■ PROBLEM TO WORK ON ■
Exclude all pictures from your copy of the data below, which should otherwise match exactly.

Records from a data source
++++++++++

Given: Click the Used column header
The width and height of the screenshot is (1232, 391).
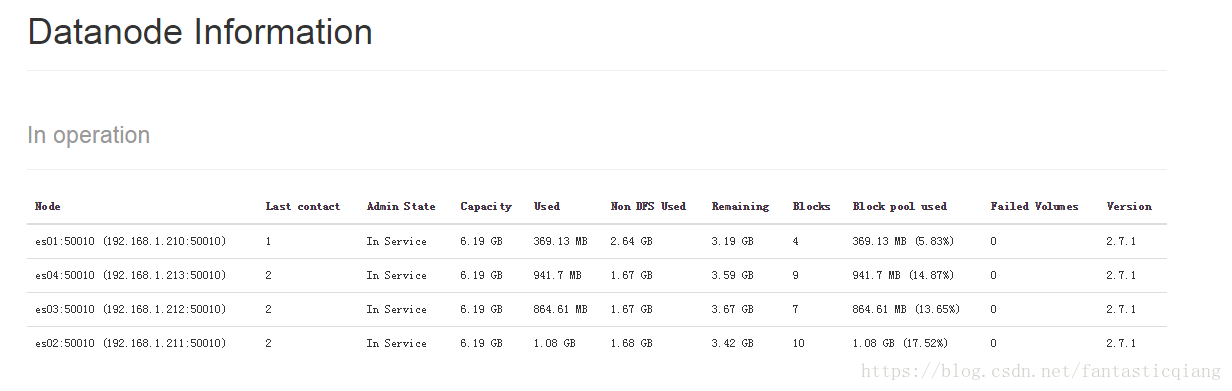Looking at the screenshot, I should 547,207.
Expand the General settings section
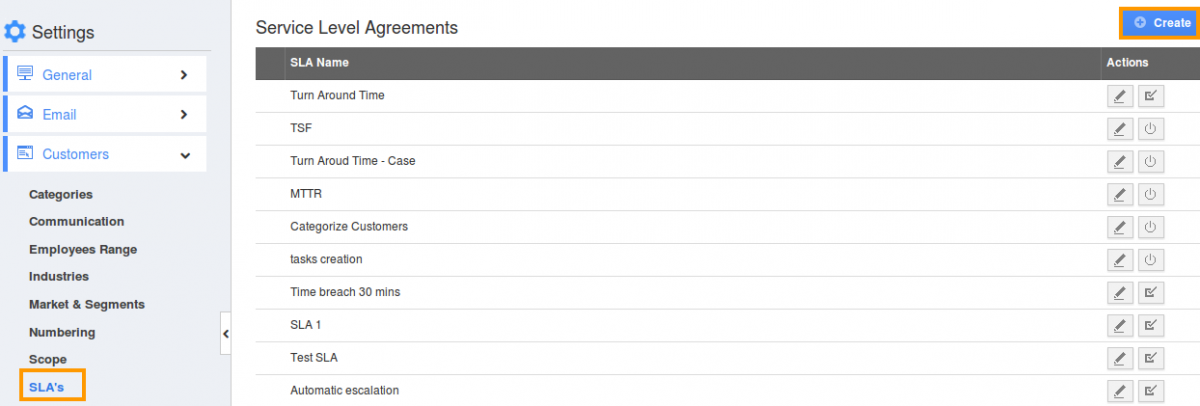This screenshot has height=406, width=1200. point(106,74)
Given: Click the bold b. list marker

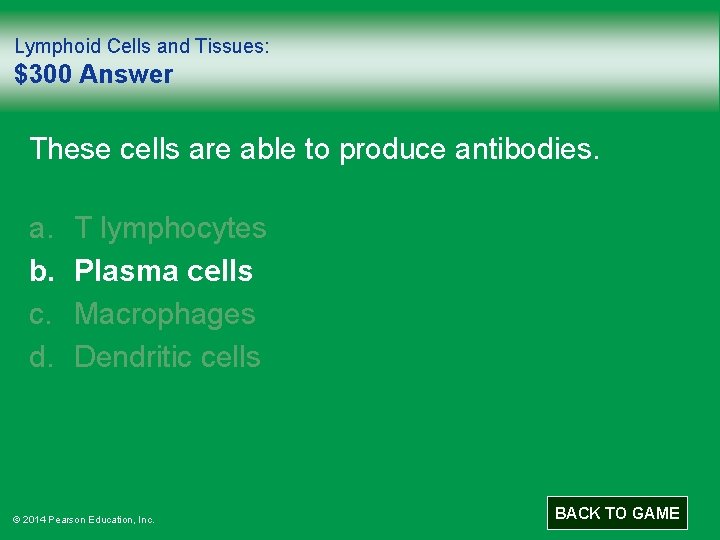Looking at the screenshot, I should coord(40,271).
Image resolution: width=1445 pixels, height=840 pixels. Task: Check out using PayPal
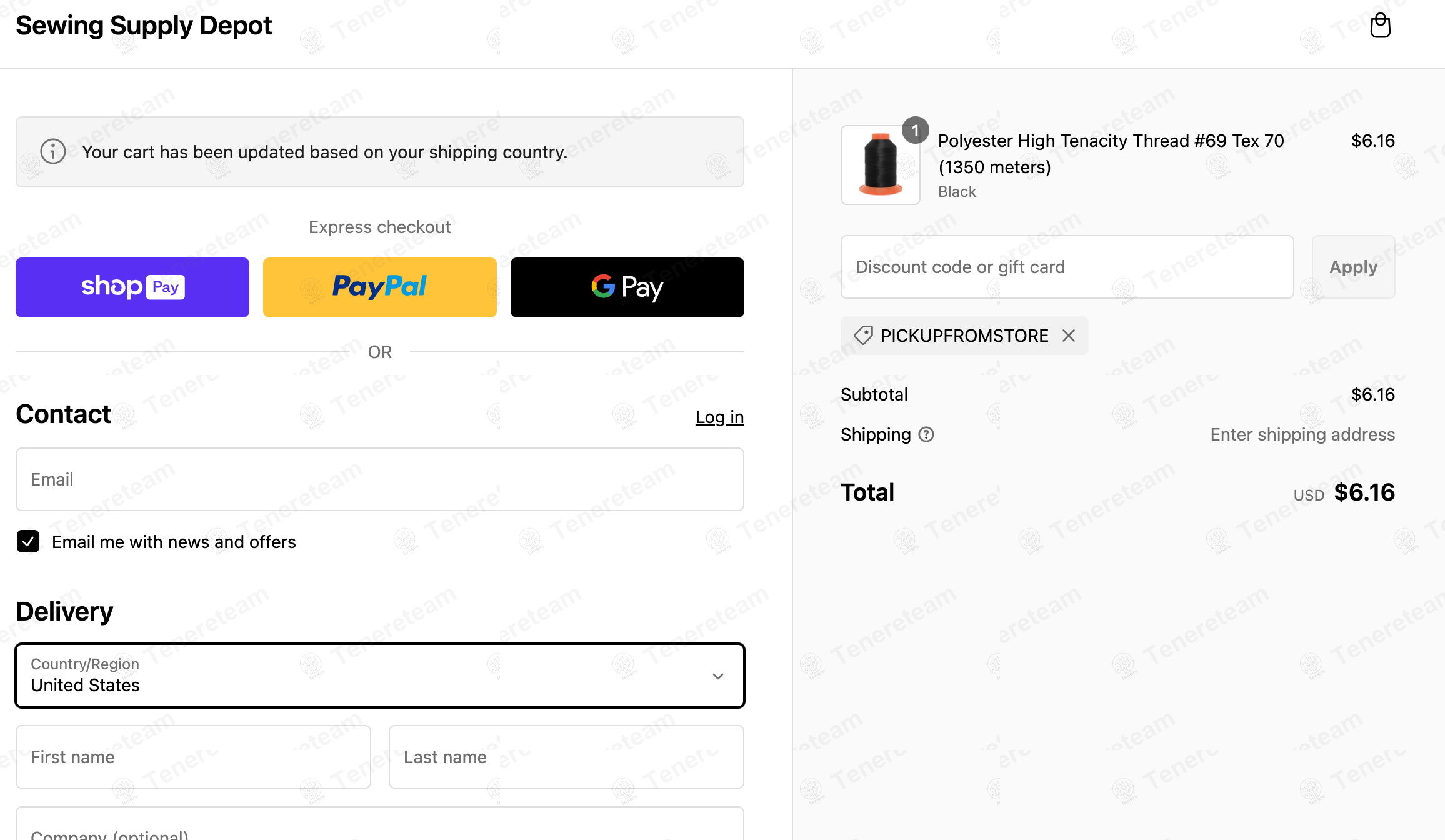380,288
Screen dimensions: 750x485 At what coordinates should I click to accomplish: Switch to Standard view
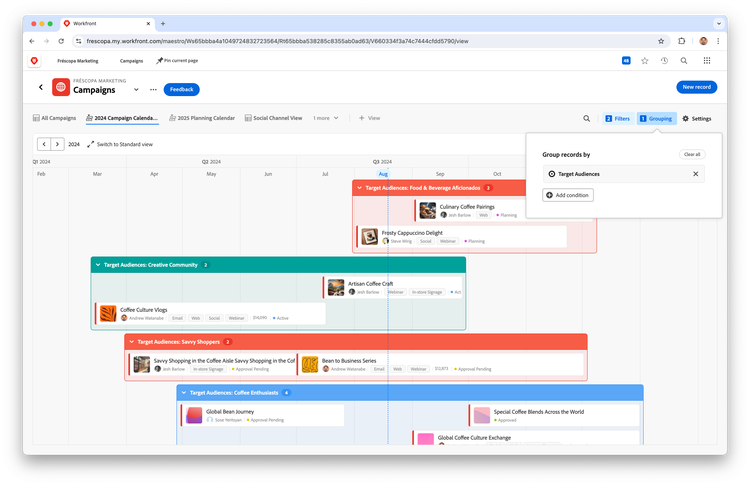coord(120,144)
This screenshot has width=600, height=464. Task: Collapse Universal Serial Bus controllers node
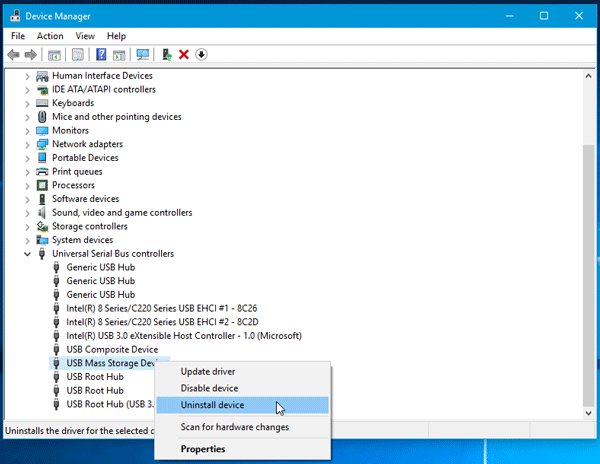pyautogui.click(x=27, y=254)
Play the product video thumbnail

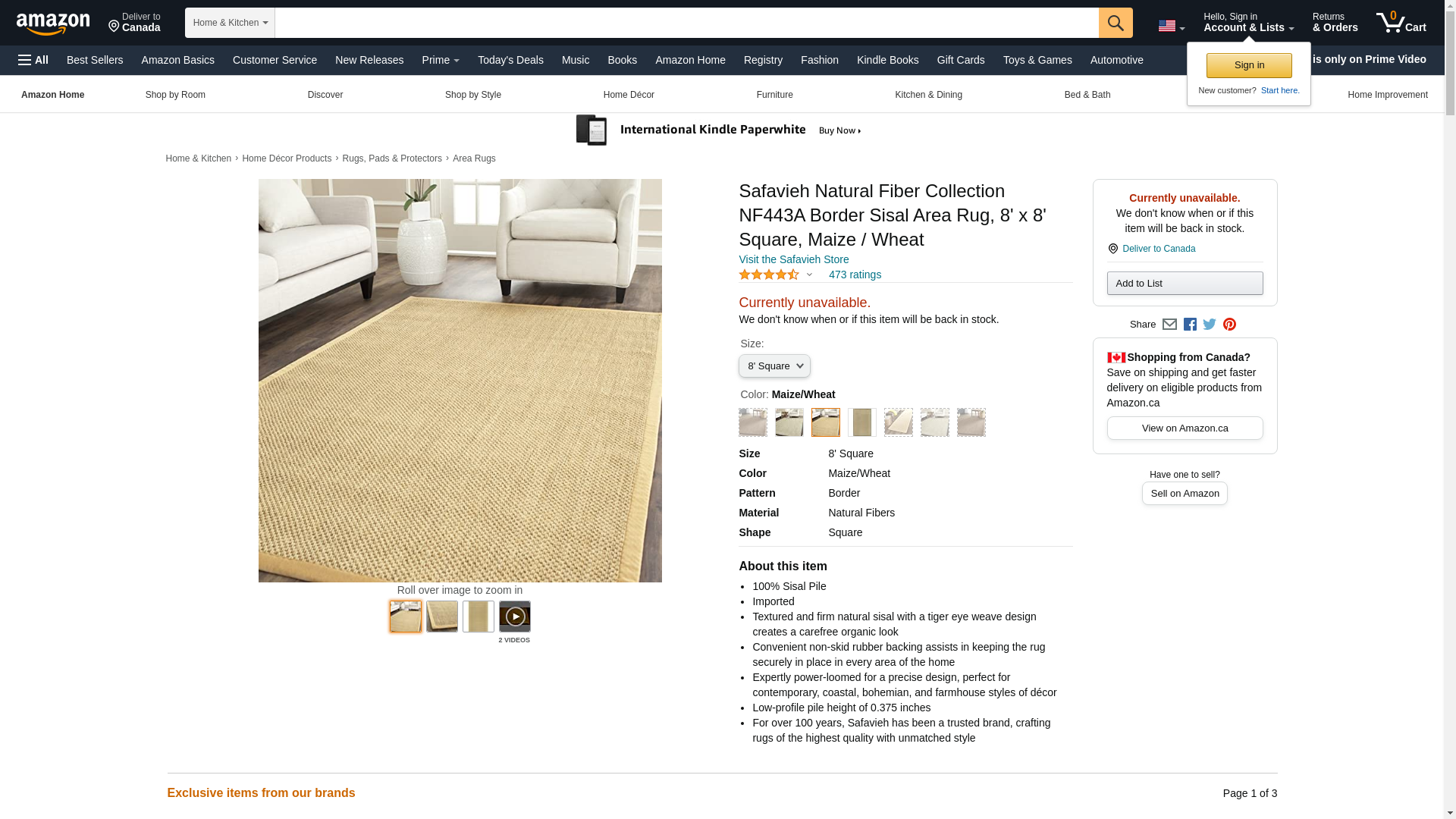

++++++++++

■ COMPLETED EXERCISE ■
Given: Click the Used column header
The width and height of the screenshot is (1232, 391).
Looking at the screenshot, I should 547,207.
Expand the General settings section
This screenshot has height=406, width=1200. point(106,74)
Given: Click the bold b. list marker

Looking at the screenshot, I should coord(40,271).
Image resolution: width=1445 pixels, height=840 pixels. Task: Check out using PayPal
380,288
Screen dimensions: 750x485 At what coordinates should I click to accomplish: Switch to Standard view
coord(120,144)
This screenshot has width=600, height=464. Task: Collapse Universal Serial Bus controllers node
pyautogui.click(x=27, y=254)
Play the product video thumbnail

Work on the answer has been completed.